And then you feel overwhelmed by all the overwhelmed-ness?
I hope I'm not the only one.
Right now the thing that's weighing on me most is Christmas shopping.
I am not an early bird shopper and I used to LIKE to do it during the month of December but now, with three children and a husband who works A LOT, it's more of a burden than much fun.
Yesterday Tim had to go to work for a while during the day and then back at night. It doesn't help that December is a busy time for him at his job.
While he was gone at one point I looked around my kitchen and could hear the laundry going and thought of the next load that needed to be folded and put away and thought about the dishwasher needing to be emptied and all the shopping I had yet to do and how messy the house was and well, I was...
I found myself literally holding my breath while standing at the kitchen sink.
And then I took a big long, deep breath and thought,
"Why do we do this to ourselves?"
It just seems we've come to a point in our society when we've gone and made it this way, when it doesn't have to be.

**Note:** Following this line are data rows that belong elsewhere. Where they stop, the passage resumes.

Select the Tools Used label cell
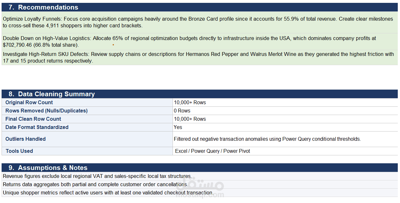Image resolution: width=400 pixels, height=203 pixels. (87, 151)
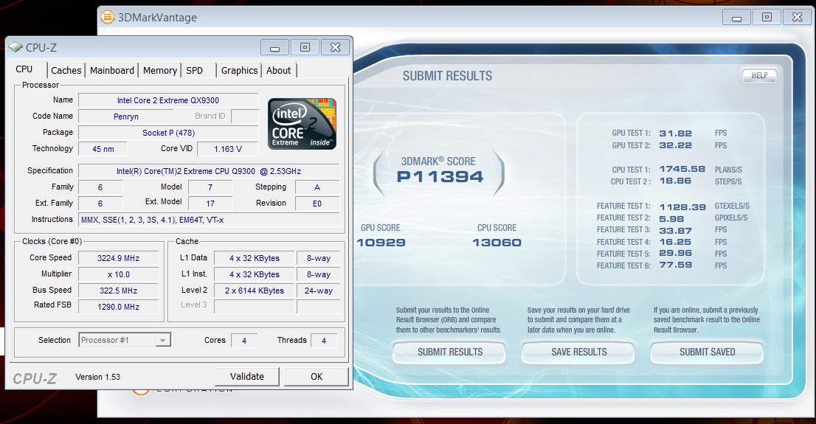
Task: Click the Submit Results button
Action: 450,352
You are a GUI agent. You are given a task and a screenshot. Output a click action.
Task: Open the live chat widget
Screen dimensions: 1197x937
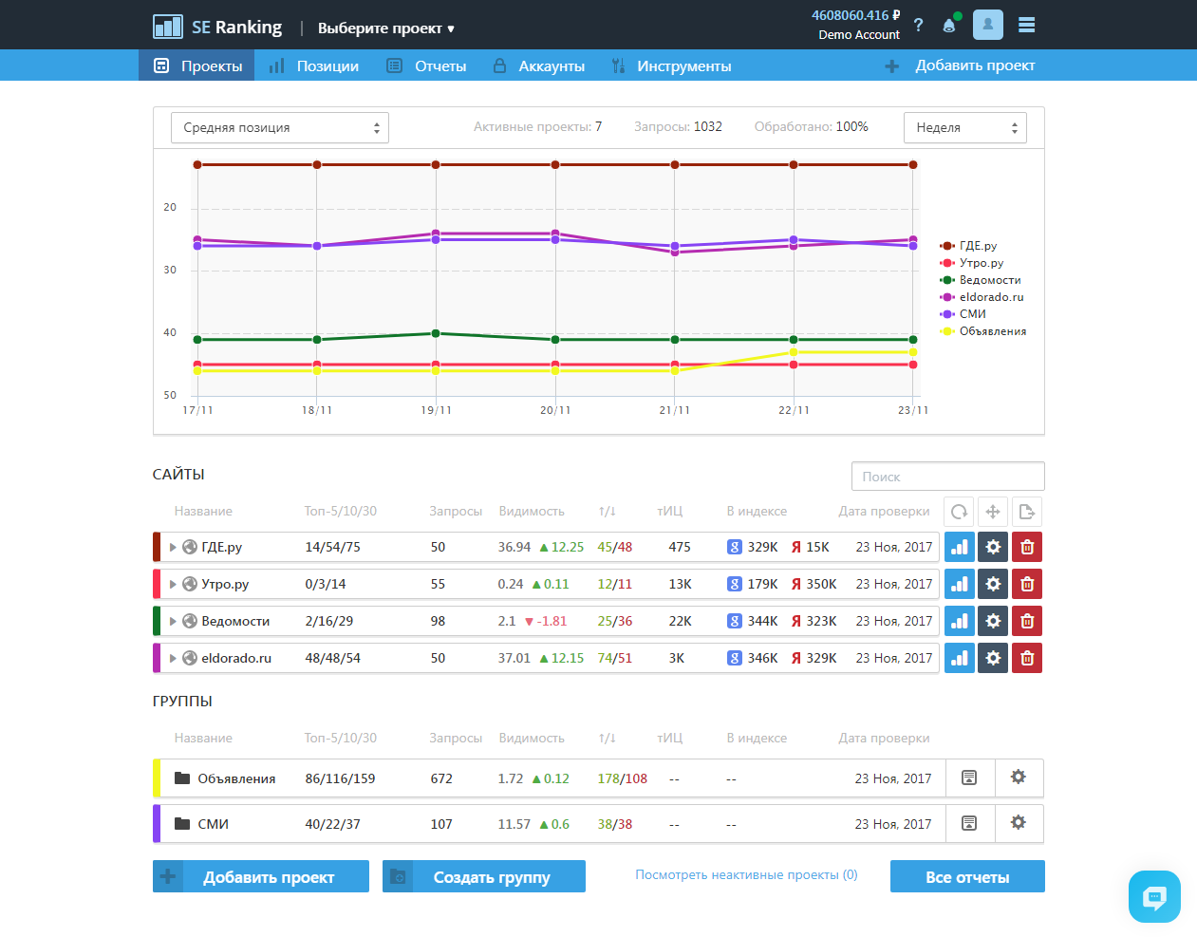1154,896
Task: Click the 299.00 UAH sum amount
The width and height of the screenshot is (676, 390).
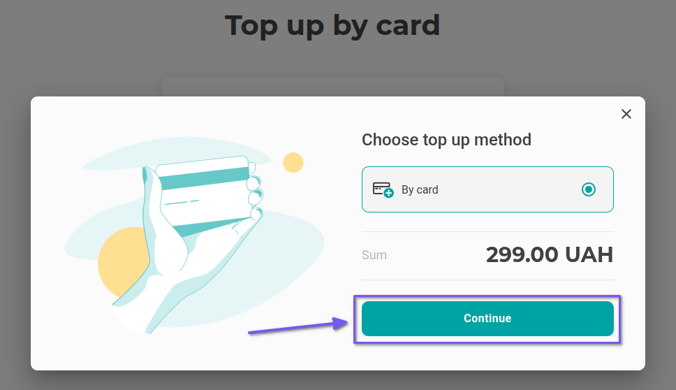Action: coord(549,255)
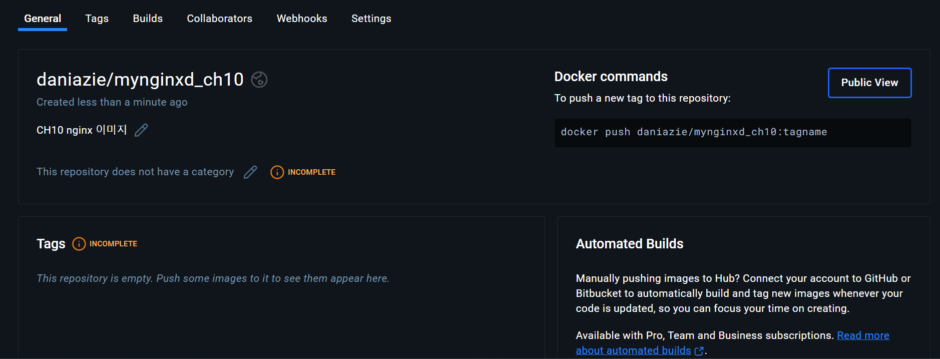Click external link icon after automated builds
Screen dimensions: 940x359
tap(699, 351)
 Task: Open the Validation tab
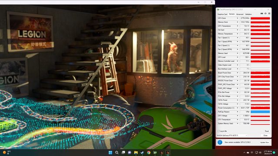pos(248,14)
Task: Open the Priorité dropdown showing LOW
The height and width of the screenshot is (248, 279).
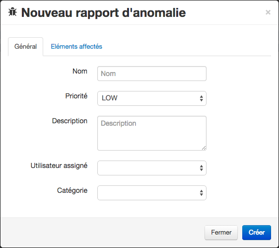Action: 152,98
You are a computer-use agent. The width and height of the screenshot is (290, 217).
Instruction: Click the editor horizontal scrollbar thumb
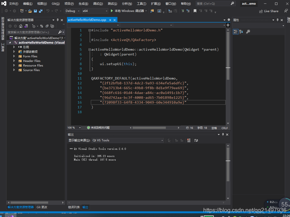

It's our own fault (although I'm also going to blame it on the television and media making us feel like we have to HAVE it all and DO it all and BE it all...).

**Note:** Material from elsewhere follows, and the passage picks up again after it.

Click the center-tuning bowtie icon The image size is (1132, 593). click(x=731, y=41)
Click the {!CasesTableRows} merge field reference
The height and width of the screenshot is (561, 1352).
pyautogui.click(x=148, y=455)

I just WISH I could simplify my life some. I think one thing that would help is if my kids and even Tim and I had less STUFF and clothes. Then there would be less to fold! AHA! I'm so brilliant...

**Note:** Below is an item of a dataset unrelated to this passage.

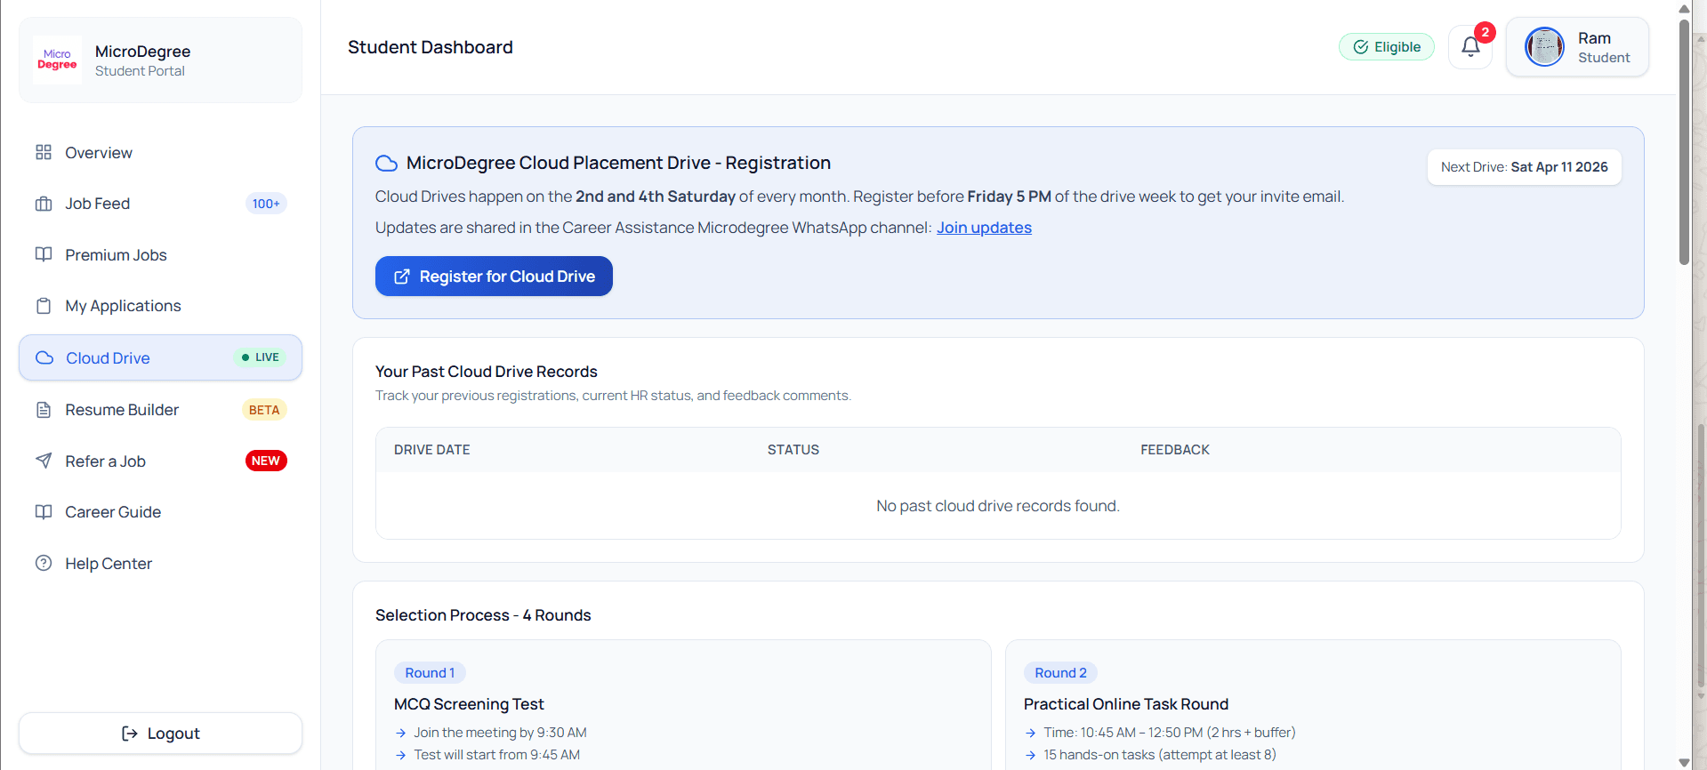1707x770 pixels.
Task: Click the scrollbar's down arrow
Action: coord(1684,762)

And I also think that at this time of year (as cliche as it may sound) we MUST stop and remember what CHRISTmas really is all about.
I'm doing my best to focus on it but it's hard when I know that I'm expected to get my children certain gifts and their teachers even. (I hope they are good with peppermint bark because I think that's what they are getting this year...).
And it's just hard in general to not feel overwhelmed at times.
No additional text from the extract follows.